(Stored items)
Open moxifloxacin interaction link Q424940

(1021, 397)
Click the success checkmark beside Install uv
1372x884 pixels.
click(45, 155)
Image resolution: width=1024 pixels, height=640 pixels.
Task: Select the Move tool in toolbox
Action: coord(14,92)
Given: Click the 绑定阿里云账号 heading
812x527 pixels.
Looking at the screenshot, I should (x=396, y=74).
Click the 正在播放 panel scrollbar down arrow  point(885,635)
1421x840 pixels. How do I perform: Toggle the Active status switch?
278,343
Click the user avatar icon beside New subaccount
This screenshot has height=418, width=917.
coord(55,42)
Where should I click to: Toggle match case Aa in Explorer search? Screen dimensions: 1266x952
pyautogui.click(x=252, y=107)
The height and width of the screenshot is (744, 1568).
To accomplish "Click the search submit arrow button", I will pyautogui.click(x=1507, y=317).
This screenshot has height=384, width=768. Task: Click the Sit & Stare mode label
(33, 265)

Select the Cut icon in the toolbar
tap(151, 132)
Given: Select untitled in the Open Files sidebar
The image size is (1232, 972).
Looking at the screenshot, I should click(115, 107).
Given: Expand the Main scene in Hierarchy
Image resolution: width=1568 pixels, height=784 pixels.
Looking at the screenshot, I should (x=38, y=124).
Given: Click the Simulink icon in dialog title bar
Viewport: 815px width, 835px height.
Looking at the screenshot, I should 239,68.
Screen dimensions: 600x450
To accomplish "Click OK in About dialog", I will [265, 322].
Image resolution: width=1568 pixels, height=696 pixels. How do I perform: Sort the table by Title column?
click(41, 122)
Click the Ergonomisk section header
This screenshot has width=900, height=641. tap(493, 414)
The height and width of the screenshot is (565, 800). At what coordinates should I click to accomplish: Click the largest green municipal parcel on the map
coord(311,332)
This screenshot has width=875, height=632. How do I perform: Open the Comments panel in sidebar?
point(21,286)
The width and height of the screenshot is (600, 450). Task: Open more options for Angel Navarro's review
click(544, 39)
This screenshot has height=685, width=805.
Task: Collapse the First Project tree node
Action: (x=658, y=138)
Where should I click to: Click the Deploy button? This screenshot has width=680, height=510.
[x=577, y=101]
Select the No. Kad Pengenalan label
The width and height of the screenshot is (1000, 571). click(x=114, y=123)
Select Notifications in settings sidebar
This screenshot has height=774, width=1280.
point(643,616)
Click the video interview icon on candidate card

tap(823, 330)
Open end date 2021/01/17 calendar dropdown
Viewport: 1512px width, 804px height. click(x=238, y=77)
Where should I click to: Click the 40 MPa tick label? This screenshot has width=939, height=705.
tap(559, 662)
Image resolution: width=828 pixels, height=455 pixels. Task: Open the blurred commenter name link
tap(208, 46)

▶ Task brief:
Please rewrite all the records above, replacing every "Given" with "Instruction" and leaving everything else unchanged.

▶ Exercise answer:
Open moxifloxacin interaction link Q424940

(1021, 397)
Click the success checkmark beside Install uv
1372x884 pixels.
click(45, 155)
Image resolution: width=1024 pixels, height=640 pixels.
Task: Select the Move tool in toolbox
Action: coord(14,92)
Instruction: Click the 绑定阿里云账号 heading
812x527 pixels.
Looking at the screenshot, I should (x=396, y=74).
Click the 正在播放 panel scrollbar down arrow  point(885,635)
1421x840 pixels. How do I perform: Toggle the Active status switch?
278,343
Click the user avatar icon beside New subaccount
This screenshot has height=418, width=917.
coord(55,42)
Where should I click to: Toggle match case Aa in Explorer search? Screen dimensions: 1266x952
pyautogui.click(x=252, y=107)
The height and width of the screenshot is (744, 1568).
To accomplish "Click the search submit arrow button", I will pyautogui.click(x=1507, y=317).
This screenshot has height=384, width=768. Task: Click the Sit & Stare mode label
(33, 265)

Select the Cut icon in the toolbar
tap(151, 132)
Instruction: Select untitled in the Open Files sidebar
The image size is (1232, 972).
Looking at the screenshot, I should click(115, 107).
Instruction: Expand the Main scene in Hierarchy
Image resolution: width=1568 pixels, height=784 pixels.
Looking at the screenshot, I should (x=38, y=124).
Instruction: Click the Simulink icon in dialog title bar
Viewport: 815px width, 835px height.
Looking at the screenshot, I should 239,68.
Screen dimensions: 600x450
To accomplish "Click OK in About dialog", I will [265, 322].
Image resolution: width=1568 pixels, height=696 pixels. How do I perform: Sort the table by Title column?
click(41, 122)
Click the Ergonomisk section header
This screenshot has width=900, height=641. tap(493, 414)
The height and width of the screenshot is (565, 800). At what coordinates should I click to accomplish: Click the largest green municipal parcel on the map
coord(311,332)
This screenshot has width=875, height=632. How do I perform: Open the Comments panel in sidebar?
point(21,286)
The width and height of the screenshot is (600, 450). Task: Open more options for Angel Navarro's review
click(544, 39)
This screenshot has height=685, width=805.
Task: Collapse the First Project tree node
Action: (x=658, y=138)
Where should I click to: Click the Deploy button? This screenshot has width=680, height=510.
[x=577, y=101]
Select the No. Kad Pengenalan label
The width and height of the screenshot is (1000, 571). click(x=114, y=123)
Select Notifications in settings sidebar
This screenshot has height=774, width=1280.
point(643,616)
Click the video interview icon on candidate card

tap(823, 330)
Open end date 2021/01/17 calendar dropdown
Viewport: 1512px width, 804px height. click(x=238, y=77)
Where should I click to: Click the 40 MPa tick label? This screenshot has width=939, height=705.
tap(559, 662)
Image resolution: width=828 pixels, height=455 pixels. Task: Open the blurred commenter name link
tap(208, 46)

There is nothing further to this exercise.